I think we can speak outside of spoiler tags now guys~
movie's been out long enough



Yasha said:


> *Spoiler*: __
> 
> 
> 
> If the daughter and son are clones as well, that implies the experiment never really stops, at least not before the son was born.


might be, another possibility is that since Tethered clones subconsciously mimic everything their original versions, they had those kids at the same time

but the science behind that is skewed because they wouldn't look identical

I think Peele focused more on the broader message he was trying to convey and neglected some of the details in logistics of how the Tethered unfortunately


----------



## ~Gesy~ (Mar 27, 2019)

Well yeah. There's an obvious supernatural element mixed in here as well. It didn't all fall on logical science.


----------



## Mider T (Mar 27, 2019)

Stringer said:


> I think we can speak outside of spoiler tags now guys, the movie's been out long enough~


A week?


----------



## ~Gesy~ (Mar 27, 2019)

I tend to stop after opening weekend is over


----------



## Stringer (Mar 27, 2019)

~Gesy~ said:


> Well yeah. There's an obvious supernatural element mixed in here as well. It didn't all fall on logical science.


I know Gesy, we're having discussion on all aspects of the movie here 

why'd you have so many questions if you know the movie isn't meant to be 100% logical


----------



## Stringer (Mar 27, 2019)

Mider T said:


> A week?

§ §

Problem description: Update the forum excerpt, starting with "I think we can speak outside of spoiler tags now guys~" and going on through "son was born.", so that "project" stands in place of "experiment".

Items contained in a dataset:
§ §

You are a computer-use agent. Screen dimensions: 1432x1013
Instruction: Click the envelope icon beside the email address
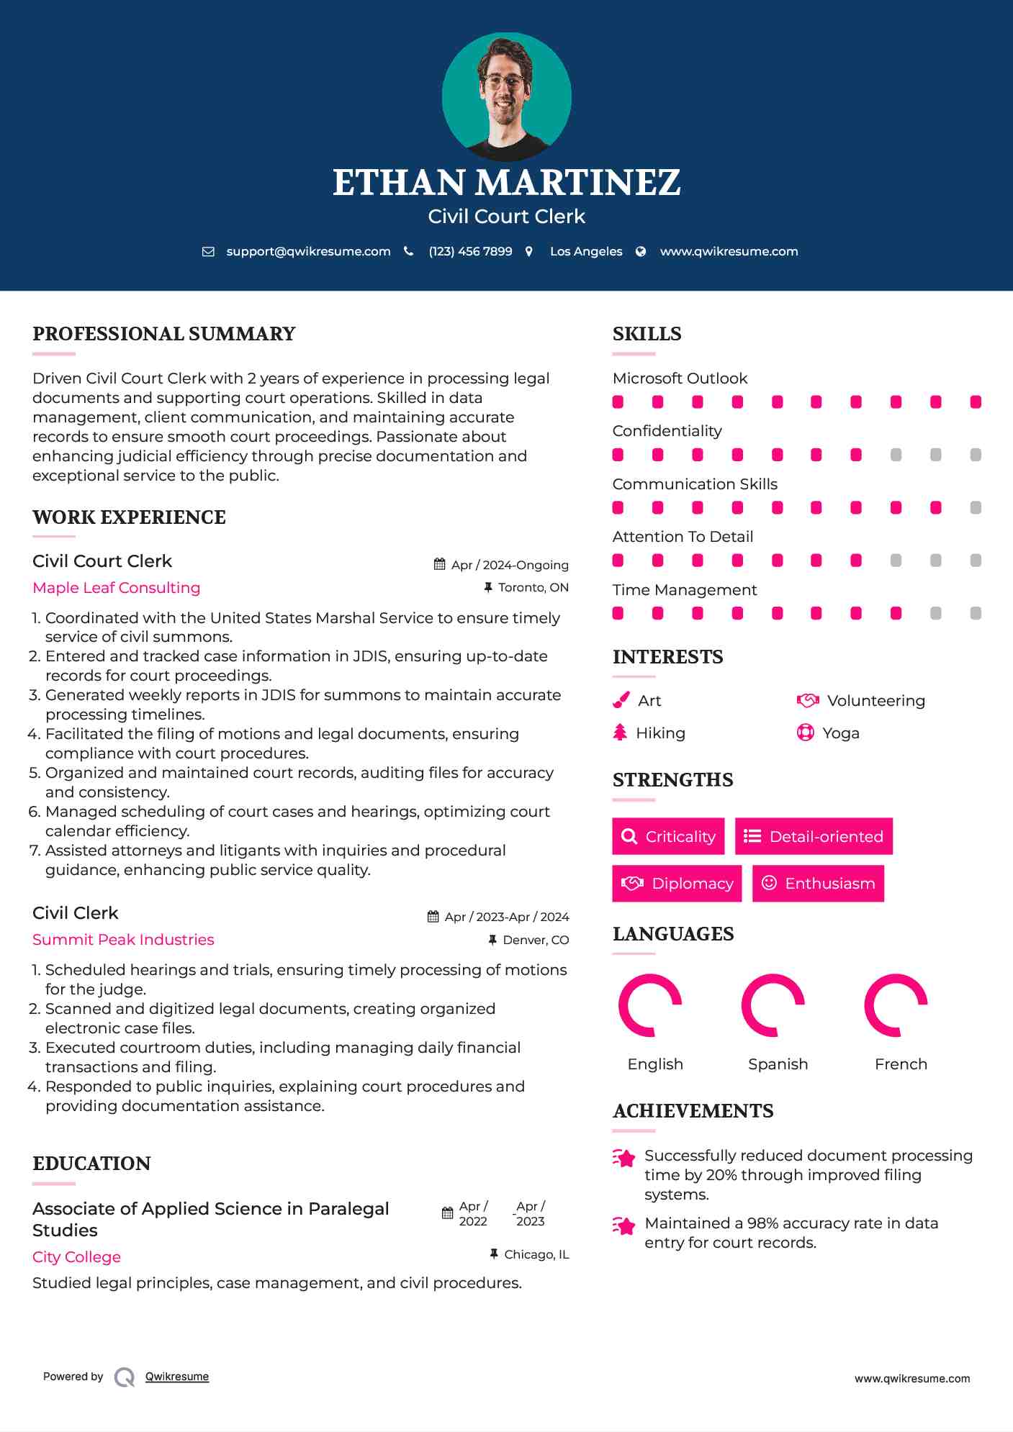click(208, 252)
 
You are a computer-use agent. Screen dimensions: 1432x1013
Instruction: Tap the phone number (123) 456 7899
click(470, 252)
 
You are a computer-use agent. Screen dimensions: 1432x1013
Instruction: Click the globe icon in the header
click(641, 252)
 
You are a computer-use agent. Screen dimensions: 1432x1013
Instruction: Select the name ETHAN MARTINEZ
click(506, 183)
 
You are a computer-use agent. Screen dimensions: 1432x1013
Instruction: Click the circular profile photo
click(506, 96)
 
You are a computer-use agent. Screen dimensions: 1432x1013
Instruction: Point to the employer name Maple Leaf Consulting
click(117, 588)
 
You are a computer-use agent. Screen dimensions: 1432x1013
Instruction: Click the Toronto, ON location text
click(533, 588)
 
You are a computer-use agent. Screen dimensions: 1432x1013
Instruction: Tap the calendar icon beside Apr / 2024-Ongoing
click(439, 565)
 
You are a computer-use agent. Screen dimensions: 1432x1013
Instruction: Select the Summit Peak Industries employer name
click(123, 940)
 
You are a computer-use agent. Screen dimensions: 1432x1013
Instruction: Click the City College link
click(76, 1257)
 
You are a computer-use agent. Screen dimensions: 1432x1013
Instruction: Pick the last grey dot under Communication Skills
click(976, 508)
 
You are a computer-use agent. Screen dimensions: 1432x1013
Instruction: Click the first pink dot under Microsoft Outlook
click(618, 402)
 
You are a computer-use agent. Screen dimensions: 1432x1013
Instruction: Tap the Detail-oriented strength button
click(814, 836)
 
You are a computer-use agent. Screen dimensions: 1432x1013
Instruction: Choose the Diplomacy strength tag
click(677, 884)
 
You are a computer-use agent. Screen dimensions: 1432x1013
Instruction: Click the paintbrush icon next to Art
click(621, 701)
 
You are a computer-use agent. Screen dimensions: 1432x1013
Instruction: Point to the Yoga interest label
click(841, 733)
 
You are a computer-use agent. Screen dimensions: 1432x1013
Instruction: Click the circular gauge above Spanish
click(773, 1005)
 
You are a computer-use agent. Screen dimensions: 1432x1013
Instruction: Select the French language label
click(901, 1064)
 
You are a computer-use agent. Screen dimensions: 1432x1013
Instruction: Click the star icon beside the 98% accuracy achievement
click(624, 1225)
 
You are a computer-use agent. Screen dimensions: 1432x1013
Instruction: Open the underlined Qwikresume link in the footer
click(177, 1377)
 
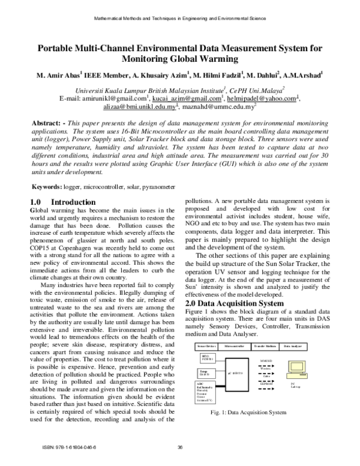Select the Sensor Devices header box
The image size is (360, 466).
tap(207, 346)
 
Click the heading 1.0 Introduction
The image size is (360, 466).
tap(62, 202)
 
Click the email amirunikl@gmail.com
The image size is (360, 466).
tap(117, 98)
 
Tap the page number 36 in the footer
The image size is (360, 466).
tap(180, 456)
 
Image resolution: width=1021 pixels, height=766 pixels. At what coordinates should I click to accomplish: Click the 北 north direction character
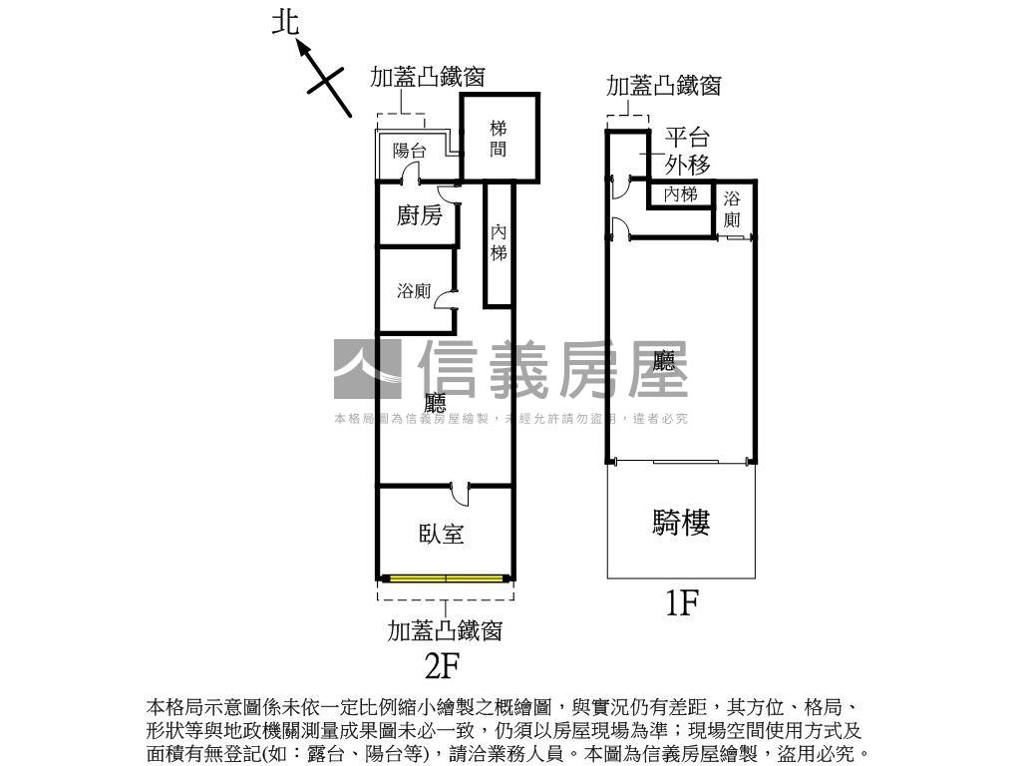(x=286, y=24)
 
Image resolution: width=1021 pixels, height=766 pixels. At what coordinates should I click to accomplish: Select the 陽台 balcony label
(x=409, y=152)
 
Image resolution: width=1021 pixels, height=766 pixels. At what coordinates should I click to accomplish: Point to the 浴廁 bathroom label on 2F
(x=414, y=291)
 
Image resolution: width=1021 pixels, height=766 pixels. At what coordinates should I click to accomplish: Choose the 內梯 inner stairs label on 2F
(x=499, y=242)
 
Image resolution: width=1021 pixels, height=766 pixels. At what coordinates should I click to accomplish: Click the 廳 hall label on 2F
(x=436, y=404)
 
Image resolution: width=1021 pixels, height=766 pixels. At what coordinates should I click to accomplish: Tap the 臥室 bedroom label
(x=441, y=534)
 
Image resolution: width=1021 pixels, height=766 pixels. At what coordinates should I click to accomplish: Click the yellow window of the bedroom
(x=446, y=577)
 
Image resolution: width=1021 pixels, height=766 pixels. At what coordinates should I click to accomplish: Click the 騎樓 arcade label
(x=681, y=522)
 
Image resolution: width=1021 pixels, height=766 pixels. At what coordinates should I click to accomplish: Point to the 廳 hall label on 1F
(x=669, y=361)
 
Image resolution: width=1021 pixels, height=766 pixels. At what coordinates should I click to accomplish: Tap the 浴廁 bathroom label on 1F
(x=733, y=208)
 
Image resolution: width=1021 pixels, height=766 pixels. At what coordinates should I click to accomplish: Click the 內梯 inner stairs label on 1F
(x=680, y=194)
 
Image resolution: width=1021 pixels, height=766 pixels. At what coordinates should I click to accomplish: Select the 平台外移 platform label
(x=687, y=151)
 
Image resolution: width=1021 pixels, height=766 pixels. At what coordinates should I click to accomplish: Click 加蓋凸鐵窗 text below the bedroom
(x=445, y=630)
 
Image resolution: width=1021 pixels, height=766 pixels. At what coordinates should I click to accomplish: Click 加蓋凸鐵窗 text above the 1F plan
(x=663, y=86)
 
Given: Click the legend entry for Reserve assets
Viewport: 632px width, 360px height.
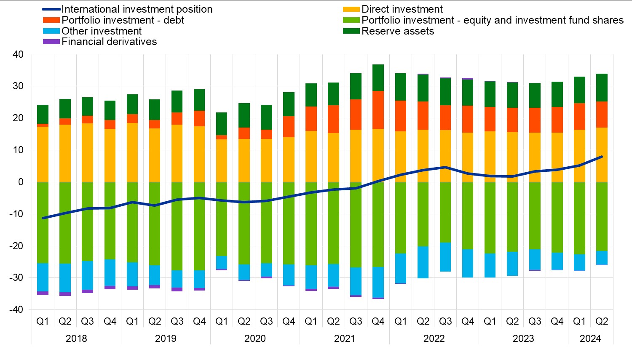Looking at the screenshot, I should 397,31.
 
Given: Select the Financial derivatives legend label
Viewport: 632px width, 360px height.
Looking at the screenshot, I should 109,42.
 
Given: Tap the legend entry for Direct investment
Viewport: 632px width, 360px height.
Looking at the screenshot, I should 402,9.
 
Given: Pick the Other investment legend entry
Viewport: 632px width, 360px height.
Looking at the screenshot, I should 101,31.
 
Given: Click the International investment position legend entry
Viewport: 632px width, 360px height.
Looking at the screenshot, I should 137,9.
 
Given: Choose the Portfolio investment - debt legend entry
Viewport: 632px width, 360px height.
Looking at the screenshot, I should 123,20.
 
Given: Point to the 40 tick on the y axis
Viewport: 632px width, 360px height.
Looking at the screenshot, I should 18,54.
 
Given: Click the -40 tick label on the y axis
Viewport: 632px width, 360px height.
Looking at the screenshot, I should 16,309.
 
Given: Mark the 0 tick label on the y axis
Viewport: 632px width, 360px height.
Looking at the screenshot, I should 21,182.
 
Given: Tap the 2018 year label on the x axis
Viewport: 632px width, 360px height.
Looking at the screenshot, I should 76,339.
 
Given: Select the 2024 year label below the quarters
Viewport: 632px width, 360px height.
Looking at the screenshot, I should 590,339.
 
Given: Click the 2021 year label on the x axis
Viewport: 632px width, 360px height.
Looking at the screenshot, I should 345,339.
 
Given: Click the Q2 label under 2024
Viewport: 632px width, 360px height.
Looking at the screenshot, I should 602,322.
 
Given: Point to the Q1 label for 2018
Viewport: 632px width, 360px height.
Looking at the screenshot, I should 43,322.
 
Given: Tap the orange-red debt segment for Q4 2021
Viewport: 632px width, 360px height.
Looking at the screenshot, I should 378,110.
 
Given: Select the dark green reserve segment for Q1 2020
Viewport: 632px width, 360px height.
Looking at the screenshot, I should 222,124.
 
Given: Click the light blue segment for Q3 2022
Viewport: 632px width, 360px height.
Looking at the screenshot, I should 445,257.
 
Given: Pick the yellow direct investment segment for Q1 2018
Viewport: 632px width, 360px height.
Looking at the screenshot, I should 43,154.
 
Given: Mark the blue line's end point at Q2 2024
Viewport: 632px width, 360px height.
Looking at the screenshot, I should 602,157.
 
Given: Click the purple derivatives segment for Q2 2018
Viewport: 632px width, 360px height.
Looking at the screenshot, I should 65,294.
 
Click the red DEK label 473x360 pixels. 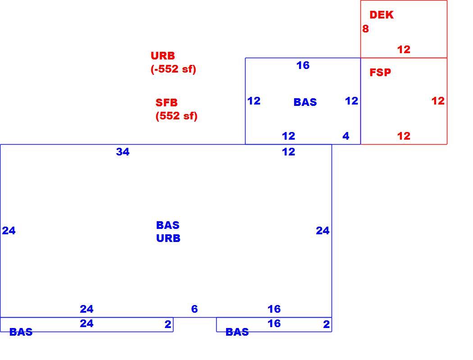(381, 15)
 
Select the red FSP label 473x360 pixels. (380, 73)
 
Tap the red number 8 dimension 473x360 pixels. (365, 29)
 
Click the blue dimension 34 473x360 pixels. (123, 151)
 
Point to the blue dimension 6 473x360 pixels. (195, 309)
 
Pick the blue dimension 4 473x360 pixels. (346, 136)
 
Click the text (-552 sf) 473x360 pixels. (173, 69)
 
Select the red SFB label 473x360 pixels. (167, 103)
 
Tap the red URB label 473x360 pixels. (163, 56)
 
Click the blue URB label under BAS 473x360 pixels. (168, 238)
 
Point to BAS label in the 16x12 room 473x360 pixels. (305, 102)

§ §

Response to the exercise:
I think we can speak outside of spoiler tags now guys~
movie's been out long enough



Yasha said:


> *Spoiler*: __
> 
> 
> 
> If the daughter and son are clones as well, that implies the project never really stops, at least not before the son was born.